告知書(物件状況報告書)の正しい書き方と記載例
告知書は売主自身が記入する書類であり、不動産会社が代筆するものではありません。記載漏れを防ぐために、事前のチェックが大切です。
記載漏れを防ぐチェックリスト
告知書を書く前に、以下の項目を一つずつ確認してください。
- 過去に雨漏りが発生したことがあるか(時期・箇所・原因)
- 修繕を行った場合、その内容・費用・業者名
- 修繕後に再発があったか
- 現在、天井や壁にシミ・変色・カビがあるか
- 結露が慢性的に発生する箇所があるか
- シロアリ被害の有無(雨漏りとの併発が多い)
- 建物の傾きやドアの開閉不良がないか
チェックリストに沿って点検することで、「書き忘れていた」という事態を防げます。
実際の記載例とNG例の比較
告知書の書き方には、売主を守る書き方とリスクが残る書き方があります。
【良い記載例】
「2023年7月、1階リビング南西の天井に雨染みが発生。屋根板金の継ぎ目からの浸水が原因。同年9月に板金修繕を実施(費用約25万円・〇〇工務店)。修繕後、2026年7月現在まで再発なし。」
【NG記載例】
「以前、少し雨漏りがあったが修理済み。問題なし。」
NG例のように曖昧な記載では、万一トラブルになった際に「十分な告知をしていない」と判断される可能性があります。時期・場所・原因・対処内容を具体的に書くことが、売主を守る最大のポイントです。
告知せず売却した場合の損害賠償リスク
雨漏りを知りながら告知せずに戸建てを売却した場合、買主から契約不適合責任を追及されるリスクがあります。その金銭的な影響は決して小さくありません。
契約不適合責任で請求される費用の内訳
告知義務違反が認定された場合に請求される可能性がある費用は、主に以下のとおりです。
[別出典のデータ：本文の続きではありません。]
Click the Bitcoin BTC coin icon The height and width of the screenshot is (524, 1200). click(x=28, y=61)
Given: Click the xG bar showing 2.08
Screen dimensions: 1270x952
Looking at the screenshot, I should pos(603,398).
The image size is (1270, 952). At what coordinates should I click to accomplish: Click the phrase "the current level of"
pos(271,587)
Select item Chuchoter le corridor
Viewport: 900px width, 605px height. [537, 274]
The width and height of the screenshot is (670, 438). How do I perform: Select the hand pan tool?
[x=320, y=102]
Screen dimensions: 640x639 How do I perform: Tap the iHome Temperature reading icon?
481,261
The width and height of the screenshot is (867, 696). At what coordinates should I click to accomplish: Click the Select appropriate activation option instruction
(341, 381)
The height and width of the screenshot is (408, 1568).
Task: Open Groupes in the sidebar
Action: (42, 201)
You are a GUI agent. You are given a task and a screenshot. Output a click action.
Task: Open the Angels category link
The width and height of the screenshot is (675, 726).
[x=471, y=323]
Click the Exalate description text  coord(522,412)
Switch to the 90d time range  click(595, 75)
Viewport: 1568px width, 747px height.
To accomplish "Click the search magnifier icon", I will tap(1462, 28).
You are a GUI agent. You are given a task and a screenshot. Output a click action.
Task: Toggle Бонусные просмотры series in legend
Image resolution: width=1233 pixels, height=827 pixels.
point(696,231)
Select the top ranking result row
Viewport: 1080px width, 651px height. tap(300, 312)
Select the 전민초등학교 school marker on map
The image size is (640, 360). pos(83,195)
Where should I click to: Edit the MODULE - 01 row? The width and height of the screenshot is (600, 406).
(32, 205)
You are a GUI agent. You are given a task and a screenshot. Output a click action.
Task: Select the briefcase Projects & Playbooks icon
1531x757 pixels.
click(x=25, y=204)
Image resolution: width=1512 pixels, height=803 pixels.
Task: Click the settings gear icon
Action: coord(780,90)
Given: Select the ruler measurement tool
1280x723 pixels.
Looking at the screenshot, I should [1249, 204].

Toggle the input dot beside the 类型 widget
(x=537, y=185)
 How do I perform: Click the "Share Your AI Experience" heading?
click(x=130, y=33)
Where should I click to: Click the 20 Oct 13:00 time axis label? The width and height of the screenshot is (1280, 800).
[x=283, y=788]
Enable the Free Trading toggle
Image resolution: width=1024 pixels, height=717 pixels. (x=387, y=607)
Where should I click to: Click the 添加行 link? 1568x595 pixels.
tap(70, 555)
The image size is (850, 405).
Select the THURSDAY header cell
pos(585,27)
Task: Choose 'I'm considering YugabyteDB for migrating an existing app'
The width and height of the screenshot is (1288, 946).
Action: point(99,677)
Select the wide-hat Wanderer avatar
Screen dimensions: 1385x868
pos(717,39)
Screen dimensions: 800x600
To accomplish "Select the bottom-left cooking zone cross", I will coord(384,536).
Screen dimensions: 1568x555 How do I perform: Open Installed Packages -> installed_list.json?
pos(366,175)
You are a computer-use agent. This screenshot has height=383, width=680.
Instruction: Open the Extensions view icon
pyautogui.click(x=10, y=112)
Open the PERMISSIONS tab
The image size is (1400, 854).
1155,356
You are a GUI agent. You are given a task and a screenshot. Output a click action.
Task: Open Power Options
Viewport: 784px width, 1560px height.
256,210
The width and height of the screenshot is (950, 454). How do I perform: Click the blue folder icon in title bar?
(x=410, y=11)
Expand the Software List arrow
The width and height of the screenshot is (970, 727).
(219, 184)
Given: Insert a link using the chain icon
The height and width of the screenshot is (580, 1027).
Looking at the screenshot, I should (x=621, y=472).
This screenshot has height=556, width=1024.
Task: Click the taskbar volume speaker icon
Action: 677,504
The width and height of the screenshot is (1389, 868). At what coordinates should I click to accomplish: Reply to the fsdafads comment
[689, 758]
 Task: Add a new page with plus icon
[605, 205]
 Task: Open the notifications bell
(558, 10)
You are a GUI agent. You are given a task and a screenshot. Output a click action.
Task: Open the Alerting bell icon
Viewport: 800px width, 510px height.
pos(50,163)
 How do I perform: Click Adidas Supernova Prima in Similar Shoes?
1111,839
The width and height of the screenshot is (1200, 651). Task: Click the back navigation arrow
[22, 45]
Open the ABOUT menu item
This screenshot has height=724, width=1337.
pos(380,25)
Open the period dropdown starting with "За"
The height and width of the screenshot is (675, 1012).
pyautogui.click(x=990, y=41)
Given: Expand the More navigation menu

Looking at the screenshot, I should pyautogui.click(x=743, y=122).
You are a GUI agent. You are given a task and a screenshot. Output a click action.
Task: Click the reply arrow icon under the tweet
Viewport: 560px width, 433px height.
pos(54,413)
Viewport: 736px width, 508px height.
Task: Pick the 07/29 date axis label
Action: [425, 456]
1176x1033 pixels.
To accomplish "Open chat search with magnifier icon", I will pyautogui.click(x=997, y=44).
- 修繕費用の実費:雨漏りの修繕工事代金(数十万〜200万円程度)
- 損害賠償金:修繕期間中の仮住まい費用や精神的苦痛の慰謝料など(50万〜100万円程度)
- 調査費用:原因特定のためのインスペクション費用(約5万〜15万円)
- 契約解除に伴う返金:重大な不適合の場合、売買代金の全額返還を求められることも
過去の裁判例では、告知義務違反による賠償額が合計300万〜500万円に達したケースもあります。雨漏りの程度が軽微であっても、「知っていて隠した」と認定されれば、賠償額は大きくなる傾向にあります。
リスクを回避するための3つの対策
告知義務に関するトラブルを防ぐために、以下の対策を講じておくことが重要です。
- 告知書は正直かつ詳細に記載する:曖昧な表現を避け、事実をそのまま書く
- 売却前にインスペクション(建物状況調査)を実施する:費用は約5万〜10万円で、隠れた不具合を事前に発見できる
- 不動産会社と連携して告知内容を確認する:記載漏れがないか専門家の目でチェックを受ける
特にインスペクションは、売主の告知内容を客観的に裏付ける効果があり、買主からの信頼獲得にもつながります。ワケあり物件の売却についてはこちらもご参照ください。
雨漏り物件は仲介と買取どちらが有利か
雨漏りがある、または過去にあった戸建ての売却方法として、仲介と買取の2つの選択肢があります。それぞれのメリット・デメリットを比較し、最適な判断基準をお伝えします。
買取業者に売る場合の契約不適合責任免責の仕組み
不動産買取業者に売却する場合、多くの契約で「契約不適合責任免責」の特約が付されます。これは、引き渡し後に雨漏りなどの不具合が見つかっても、売主が修繕費用や損害賠償を負担しないという取り決めです。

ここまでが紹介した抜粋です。